__Assignment__: When the line containing "Task: Click the Forward navigation arrow icon" appears in the entries below, begin printing there and stop after the line containing "Given: Open filter"; print each of those lines exactly and no other line.

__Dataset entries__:
========

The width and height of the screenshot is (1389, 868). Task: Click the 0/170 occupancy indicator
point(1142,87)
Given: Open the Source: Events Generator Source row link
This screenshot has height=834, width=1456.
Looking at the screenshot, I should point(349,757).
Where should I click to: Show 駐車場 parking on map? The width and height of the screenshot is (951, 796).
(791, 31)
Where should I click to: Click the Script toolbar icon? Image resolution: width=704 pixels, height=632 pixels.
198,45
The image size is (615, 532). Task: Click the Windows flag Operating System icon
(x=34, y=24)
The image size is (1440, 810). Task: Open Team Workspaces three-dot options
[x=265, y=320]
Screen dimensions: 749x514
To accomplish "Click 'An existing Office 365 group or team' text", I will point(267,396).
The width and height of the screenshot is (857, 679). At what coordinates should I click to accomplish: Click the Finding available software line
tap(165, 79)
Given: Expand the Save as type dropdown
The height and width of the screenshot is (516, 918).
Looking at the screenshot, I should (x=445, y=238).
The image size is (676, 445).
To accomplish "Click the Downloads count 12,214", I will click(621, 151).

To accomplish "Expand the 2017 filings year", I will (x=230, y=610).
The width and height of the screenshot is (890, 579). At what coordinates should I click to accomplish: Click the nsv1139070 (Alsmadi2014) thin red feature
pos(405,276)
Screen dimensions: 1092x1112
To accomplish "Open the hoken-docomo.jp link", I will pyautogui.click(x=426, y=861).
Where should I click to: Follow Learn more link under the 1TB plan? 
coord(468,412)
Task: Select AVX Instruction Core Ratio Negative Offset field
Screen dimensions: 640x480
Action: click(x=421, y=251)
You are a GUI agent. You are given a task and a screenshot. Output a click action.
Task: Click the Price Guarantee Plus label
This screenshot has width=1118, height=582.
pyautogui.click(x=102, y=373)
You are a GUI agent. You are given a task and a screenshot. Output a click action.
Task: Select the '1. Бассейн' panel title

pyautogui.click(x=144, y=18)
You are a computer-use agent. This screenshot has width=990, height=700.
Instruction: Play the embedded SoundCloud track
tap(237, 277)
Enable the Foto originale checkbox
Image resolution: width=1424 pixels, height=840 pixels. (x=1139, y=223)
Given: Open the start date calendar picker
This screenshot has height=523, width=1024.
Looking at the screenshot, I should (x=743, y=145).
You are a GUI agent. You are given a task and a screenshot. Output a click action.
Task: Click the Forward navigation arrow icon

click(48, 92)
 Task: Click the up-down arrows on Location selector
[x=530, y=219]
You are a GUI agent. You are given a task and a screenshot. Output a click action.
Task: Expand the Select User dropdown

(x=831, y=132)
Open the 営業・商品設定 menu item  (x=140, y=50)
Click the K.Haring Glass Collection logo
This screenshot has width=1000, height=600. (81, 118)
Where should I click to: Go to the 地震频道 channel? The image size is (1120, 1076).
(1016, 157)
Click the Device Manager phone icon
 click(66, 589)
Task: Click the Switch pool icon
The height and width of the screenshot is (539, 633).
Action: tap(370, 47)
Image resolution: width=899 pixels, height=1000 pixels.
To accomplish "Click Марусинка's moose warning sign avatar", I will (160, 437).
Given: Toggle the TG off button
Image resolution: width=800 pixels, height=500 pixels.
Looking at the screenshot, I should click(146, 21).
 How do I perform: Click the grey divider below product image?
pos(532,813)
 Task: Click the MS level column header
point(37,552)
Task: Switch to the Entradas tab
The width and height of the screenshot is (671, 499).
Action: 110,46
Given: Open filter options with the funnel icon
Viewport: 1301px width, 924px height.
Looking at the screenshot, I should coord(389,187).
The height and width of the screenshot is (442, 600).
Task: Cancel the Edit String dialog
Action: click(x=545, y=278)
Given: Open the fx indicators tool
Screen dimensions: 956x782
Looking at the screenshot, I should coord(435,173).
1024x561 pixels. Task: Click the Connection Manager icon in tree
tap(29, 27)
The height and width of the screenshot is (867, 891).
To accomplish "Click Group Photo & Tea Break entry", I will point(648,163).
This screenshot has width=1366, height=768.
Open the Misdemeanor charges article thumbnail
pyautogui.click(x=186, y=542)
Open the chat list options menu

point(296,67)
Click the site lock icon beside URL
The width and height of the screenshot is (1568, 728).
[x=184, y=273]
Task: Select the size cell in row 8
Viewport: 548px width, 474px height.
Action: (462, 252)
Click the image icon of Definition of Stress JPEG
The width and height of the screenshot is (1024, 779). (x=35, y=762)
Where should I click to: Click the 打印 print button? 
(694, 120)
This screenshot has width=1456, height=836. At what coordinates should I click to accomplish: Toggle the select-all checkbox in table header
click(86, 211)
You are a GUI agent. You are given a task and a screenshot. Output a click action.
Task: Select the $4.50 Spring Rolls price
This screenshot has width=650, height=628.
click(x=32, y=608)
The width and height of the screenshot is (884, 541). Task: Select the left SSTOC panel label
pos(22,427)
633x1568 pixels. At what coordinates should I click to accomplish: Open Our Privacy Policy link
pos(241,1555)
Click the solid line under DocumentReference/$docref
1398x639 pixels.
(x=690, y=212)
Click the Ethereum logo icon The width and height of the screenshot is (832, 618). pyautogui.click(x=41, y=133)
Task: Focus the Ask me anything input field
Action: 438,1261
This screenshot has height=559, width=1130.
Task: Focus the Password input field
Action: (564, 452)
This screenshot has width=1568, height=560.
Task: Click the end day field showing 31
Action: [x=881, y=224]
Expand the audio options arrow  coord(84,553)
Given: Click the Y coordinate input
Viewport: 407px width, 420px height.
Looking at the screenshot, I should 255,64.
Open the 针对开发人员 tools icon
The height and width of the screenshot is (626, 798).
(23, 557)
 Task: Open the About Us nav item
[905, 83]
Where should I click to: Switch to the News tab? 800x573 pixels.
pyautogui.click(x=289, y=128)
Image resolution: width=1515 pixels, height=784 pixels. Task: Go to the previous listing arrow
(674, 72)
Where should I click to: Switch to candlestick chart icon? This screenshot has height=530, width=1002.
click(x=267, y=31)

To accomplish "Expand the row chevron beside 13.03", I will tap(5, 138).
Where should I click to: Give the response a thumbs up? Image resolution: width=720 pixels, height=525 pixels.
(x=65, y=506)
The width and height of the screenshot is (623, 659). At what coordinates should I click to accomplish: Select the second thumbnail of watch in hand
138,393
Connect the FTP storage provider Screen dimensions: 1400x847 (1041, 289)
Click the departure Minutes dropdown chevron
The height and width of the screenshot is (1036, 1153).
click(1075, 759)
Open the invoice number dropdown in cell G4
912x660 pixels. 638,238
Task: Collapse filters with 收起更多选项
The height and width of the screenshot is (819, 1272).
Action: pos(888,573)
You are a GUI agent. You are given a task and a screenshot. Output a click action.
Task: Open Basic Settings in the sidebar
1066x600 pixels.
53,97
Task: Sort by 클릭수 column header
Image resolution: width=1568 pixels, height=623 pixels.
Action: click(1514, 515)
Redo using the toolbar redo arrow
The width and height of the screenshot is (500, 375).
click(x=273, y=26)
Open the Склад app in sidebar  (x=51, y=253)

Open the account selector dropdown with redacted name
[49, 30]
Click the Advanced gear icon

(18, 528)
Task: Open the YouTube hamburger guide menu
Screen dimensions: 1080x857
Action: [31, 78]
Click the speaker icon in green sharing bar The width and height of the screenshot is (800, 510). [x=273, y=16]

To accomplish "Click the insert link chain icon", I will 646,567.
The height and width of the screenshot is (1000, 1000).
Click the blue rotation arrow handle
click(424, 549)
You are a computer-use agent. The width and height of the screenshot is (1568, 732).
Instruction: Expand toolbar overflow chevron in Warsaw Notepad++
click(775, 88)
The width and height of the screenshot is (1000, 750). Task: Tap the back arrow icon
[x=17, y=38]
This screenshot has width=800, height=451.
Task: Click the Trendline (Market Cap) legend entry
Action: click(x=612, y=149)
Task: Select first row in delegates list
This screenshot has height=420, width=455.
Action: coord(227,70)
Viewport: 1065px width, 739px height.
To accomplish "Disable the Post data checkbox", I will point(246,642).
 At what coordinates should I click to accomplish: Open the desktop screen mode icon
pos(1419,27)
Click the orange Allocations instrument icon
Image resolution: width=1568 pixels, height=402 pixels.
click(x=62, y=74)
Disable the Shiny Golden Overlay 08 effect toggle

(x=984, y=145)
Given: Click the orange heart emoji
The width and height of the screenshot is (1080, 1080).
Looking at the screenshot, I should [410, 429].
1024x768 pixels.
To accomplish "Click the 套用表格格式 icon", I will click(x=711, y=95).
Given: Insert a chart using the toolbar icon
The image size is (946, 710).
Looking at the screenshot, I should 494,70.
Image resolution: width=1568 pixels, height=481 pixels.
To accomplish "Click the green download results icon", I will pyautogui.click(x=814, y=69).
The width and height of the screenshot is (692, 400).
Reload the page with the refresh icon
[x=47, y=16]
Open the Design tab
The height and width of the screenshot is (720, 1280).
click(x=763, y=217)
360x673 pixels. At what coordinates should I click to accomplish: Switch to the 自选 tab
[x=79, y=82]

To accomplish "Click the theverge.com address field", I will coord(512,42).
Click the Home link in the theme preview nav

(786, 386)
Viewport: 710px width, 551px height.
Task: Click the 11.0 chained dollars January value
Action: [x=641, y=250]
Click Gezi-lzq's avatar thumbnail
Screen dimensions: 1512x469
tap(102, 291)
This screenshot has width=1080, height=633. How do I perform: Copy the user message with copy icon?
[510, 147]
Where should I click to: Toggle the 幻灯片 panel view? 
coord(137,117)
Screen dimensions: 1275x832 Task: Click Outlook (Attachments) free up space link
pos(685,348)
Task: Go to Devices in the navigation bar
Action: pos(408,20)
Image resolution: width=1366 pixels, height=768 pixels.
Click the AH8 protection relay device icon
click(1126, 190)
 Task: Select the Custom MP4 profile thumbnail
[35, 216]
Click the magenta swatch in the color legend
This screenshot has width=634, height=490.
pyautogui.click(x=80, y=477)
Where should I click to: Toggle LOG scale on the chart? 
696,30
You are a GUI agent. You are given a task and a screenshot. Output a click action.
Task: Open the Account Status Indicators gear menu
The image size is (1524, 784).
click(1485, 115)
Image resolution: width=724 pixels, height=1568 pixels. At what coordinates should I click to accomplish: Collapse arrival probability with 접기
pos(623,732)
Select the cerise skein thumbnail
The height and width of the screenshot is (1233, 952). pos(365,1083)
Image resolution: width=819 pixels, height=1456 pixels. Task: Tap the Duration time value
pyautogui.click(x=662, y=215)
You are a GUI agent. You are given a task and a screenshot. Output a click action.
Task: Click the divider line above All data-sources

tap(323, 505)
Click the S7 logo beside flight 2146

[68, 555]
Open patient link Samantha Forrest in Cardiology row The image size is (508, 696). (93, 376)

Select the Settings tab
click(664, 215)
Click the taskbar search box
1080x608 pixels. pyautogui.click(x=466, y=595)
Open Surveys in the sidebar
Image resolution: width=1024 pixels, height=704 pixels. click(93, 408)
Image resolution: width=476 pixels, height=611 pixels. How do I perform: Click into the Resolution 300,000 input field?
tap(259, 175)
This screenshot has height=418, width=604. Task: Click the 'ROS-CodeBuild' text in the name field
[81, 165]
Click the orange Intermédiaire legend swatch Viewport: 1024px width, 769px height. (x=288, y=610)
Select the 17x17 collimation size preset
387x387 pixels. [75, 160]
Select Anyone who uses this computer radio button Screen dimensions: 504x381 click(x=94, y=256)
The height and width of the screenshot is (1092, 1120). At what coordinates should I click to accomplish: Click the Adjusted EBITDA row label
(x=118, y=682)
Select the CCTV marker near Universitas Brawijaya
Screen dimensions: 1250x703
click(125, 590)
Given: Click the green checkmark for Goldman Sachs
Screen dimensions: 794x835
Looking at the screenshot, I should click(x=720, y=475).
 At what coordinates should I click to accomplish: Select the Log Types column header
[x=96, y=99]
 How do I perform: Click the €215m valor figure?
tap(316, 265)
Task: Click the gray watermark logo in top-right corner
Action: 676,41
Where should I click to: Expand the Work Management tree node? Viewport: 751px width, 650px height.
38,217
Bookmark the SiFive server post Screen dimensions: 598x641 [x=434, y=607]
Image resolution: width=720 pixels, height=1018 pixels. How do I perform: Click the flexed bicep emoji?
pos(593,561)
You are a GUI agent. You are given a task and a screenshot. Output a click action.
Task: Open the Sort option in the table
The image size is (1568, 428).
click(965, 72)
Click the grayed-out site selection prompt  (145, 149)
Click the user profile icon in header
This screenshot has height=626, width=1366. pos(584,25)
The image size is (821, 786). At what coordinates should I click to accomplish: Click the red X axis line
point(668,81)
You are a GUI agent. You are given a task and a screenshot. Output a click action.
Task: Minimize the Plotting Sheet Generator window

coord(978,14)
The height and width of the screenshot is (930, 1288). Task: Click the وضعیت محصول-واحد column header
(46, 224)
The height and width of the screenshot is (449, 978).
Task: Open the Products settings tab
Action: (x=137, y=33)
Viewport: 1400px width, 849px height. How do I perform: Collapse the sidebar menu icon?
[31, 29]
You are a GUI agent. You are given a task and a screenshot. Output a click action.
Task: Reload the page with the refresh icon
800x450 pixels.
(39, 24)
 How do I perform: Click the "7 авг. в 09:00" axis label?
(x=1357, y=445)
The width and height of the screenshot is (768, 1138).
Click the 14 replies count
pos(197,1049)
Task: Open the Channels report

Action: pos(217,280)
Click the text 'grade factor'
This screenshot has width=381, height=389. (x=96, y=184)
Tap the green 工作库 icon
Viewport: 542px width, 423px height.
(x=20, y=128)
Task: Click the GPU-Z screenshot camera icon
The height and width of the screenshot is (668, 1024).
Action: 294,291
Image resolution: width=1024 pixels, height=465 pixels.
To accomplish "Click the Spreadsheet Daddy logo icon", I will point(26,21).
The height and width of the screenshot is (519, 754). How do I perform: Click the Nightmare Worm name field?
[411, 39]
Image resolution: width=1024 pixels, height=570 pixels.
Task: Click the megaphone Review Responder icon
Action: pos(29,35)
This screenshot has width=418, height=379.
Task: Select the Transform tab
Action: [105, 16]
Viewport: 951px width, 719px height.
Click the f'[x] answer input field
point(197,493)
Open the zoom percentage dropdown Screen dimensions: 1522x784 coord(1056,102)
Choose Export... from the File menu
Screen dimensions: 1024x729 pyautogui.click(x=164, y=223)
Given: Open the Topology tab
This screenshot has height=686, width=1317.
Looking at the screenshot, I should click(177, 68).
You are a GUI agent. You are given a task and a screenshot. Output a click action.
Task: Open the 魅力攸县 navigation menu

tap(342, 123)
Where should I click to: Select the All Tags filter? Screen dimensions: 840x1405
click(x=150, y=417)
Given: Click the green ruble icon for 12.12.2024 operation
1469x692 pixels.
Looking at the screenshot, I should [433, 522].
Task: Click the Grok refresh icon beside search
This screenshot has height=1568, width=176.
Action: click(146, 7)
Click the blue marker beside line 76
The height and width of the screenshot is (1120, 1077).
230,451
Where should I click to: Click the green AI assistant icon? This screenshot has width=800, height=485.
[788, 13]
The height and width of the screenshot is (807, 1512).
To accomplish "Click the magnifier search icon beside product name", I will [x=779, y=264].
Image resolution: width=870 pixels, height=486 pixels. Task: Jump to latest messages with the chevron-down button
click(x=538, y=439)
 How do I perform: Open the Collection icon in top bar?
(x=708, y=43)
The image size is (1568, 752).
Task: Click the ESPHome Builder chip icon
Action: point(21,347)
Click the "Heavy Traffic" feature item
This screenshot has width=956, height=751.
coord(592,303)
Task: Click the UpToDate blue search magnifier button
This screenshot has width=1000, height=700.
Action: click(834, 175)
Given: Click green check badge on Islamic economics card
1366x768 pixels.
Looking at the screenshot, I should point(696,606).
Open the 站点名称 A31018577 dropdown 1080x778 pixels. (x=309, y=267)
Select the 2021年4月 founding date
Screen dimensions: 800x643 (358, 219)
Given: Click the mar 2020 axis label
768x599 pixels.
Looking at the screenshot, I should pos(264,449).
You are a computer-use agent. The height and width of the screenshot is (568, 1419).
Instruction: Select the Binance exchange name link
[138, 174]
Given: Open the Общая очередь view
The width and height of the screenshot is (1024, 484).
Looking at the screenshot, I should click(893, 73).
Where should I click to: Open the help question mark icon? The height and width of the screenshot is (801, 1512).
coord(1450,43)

========

__Answer to the problem__:
Task: Click the Forward navigation arrow icon

click(48, 92)
 Task: Click the up-down arrows on Location selector
[x=530, y=219]
You are a GUI agent. You are given a task and a screenshot. Output a click action.
Task: Expand the Select User dropdown

(x=831, y=132)
Open the 営業・商品設定 menu item  (x=140, y=50)
Click the K.Haring Glass Collection logo
This screenshot has width=1000, height=600. (81, 118)
Where should I click to: Go to the 地震频道 channel? The image size is (1120, 1076).
(1016, 157)
Click the Device Manager phone icon
 click(66, 589)
Task: Click the Switch pool icon
The height and width of the screenshot is (539, 633).
Action: tap(370, 47)
Image resolution: width=899 pixels, height=1000 pixels.
To accomplish "Click Марусинка's moose warning sign avatar", I will (160, 437).
Given: Toggle the TG off button
Image resolution: width=800 pixels, height=500 pixels.
Looking at the screenshot, I should click(146, 21).
 How do I perform: Click the grey divider below product image?
pos(532,813)
 Task: Click the MS level column header
point(37,552)
Task: Switch to the Entradas tab
The width and height of the screenshot is (671, 499).
Action: 110,46
Given: Open filter options with the funnel icon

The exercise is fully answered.